- _Listed entries_:
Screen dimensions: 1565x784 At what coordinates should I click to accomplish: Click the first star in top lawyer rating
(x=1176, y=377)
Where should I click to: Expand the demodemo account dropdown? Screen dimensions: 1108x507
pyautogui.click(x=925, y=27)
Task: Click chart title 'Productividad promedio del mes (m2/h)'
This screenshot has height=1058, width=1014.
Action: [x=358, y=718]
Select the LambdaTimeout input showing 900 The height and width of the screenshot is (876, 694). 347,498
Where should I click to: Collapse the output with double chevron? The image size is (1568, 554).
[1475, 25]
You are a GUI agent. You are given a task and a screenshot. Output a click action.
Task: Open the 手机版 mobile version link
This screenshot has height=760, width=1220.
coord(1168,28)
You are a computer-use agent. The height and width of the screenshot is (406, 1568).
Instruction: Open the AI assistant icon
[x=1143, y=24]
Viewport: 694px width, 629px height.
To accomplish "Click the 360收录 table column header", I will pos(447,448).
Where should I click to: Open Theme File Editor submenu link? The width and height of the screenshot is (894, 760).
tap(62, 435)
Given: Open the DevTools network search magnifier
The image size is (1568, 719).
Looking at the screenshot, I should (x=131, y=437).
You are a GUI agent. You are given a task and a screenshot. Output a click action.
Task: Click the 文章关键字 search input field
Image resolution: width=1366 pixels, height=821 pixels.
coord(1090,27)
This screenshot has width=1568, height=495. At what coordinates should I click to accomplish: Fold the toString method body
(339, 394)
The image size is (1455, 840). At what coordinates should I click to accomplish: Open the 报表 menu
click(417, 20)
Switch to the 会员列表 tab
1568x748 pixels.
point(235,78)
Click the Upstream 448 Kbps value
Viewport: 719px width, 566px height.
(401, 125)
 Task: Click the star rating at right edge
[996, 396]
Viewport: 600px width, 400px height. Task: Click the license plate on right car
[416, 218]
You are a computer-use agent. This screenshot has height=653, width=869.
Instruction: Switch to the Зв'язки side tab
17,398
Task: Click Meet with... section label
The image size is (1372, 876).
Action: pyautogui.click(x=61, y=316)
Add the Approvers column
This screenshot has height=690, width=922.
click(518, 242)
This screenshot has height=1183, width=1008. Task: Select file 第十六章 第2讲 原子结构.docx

- _Exercise description_:
Print exactly, and only, the lines of the material above that run from the one containing "Task: Click the star rating at right edge" through its last line.

- _Solution for this task_:
 Task: Click the star rating at right edge
[996, 396]
Viewport: 600px width, 400px height. Task: Click the license plate on right car
[416, 218]
You are a computer-use agent. This screenshot has height=653, width=869.
Instruction: Switch to the Зв'язки side tab
17,398
Task: Click Meet with... section label
The image size is (1372, 876).
Action: pyautogui.click(x=61, y=316)
Add the Approvers column
This screenshot has height=690, width=922.
click(518, 242)
This screenshot has height=1183, width=1008. Task: Select file 第十六章 第2讲 原子结构.docx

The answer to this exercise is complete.